(AIM 1):
Duplicate the records word for word, everything from the line containing "This screenshot has height=1080, width=1920. What" down to the end of the records, with both of those ends included.

## BEGIN DOCUMENT EXCERPT

President Obama appeared in an interview with CBS News on Friday and continued his campaign of ultimatums and threats against Russia in retaliation for last week’s incorporation of Crimea into the Russian Federation.

Obama demanded that Russia withdraw its troops from the Ukraine border, repeating claims by US officials and the media that Moscow has amassed thousands of troops and is threatening an invasion. He tied this new demand to his earlier insistence that Russian President Vladimir Putin hold official talks with the newly installed, rabidly anti-Russian and right-wing US puppet government in Kiev. This would effectively constitute Russian recognition of the regime that took power last month in a fascist-led putsch. Moscow has refused to recognize the Western-backed government.

Obama claimed that Russian troops were “massing along the border,” adding, “It may simply be an effort to intimidate Ukraine, or it may be that they’ve got additional plans.”

The White House announced late Friday that Putin had phoned Obama to discuss a “diplomatic resolution to the crisis.” The two reportedly agreed that US Secretary of State John Kerry would meet with Russian Foreign Minister Sergey Lavrov “to discuss next steps.”

Obama’s interview, like his previous statements and those of Washington’s European allies, presented a world turned upside down, with Russia as the aggressor and the United States as a global upholder of peace, prosperity and democracy. He denounced Russia’s annexation of Crimea following a popular referendum in the region and inveighed against “sending in troops and, because you’re bigger and stronger, taking a piece of the country,” adding with unbounded hypocrisy, “That is not how international law and international norms are observed in the 21st century.”

The only “international norm” the American government recognises is its right to wage war against any country in the world and overthrow governments deemed at odds with US interests. This has included the war against Serbia in 1999 to slice off the province of Kosovo and the killing of up to a million people in the war in Iraq, as well as the invasion of Afghanistan, the war for regime-change in Libya and the ongoing proxy war in Syria.

Obama preposterously claimed that “we have no interest in encircling Russia, and we have no interest in Ukraine—beyond letting the Ukrainian people make their own decisions about their own lives.” He denied that the US and NATO were seeking to militarily encircle Russia.

In fact, US foreign policy in Eastern Europe since the dissolution of the Soviet Union in 1991 has been precisely aimed at weakening and militarily encircling Russia by integrating the former Eastern Bloc countries and Soviet republics into US and European spheres of influence and organizations such as the European Union and NATO. This has included the so-called “colour revolutions” orchestrated by Washington in Ukraine and Georgia. This policy has now culminated in the utilization of fascist proxy forces such as Svoboda and the Right Sector to topple an elected Ukrainian government that had aligned itself with Russia.

## END DOCUMENT EXCERPT
## BEGIN DATA FOR PROCESSING

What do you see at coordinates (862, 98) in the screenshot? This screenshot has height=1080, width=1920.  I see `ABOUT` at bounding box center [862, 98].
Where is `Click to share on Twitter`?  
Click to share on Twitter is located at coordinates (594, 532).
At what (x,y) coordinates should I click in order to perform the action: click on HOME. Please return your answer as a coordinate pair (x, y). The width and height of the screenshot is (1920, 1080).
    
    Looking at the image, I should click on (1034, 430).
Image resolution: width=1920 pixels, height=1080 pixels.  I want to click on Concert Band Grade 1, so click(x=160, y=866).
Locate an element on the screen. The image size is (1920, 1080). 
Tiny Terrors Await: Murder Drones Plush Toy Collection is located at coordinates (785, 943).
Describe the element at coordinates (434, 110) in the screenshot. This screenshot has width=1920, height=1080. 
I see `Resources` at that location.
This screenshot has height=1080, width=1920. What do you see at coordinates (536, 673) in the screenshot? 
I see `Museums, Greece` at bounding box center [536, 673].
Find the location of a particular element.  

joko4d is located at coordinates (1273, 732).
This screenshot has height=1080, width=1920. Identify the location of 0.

## END DATA FOR PROCESSING

(AIM 2):
List every country that the article on Obama's Russia interview names as a target of a US war or invasion.

(EXERCISE OUTPUT 1):
This screenshot has height=1080, width=1920. What do you see at coordinates (536, 673) in the screenshot? 
I see `Museums, Greece` at bounding box center [536, 673].
Find the location of a particular element.  

joko4d is located at coordinates (1273, 732).
This screenshot has height=1080, width=1920. Identify the location of 0.

(EXERCISE OUTPUT 2):
Serbia
Iraq
Afghanistan
Libya
Syria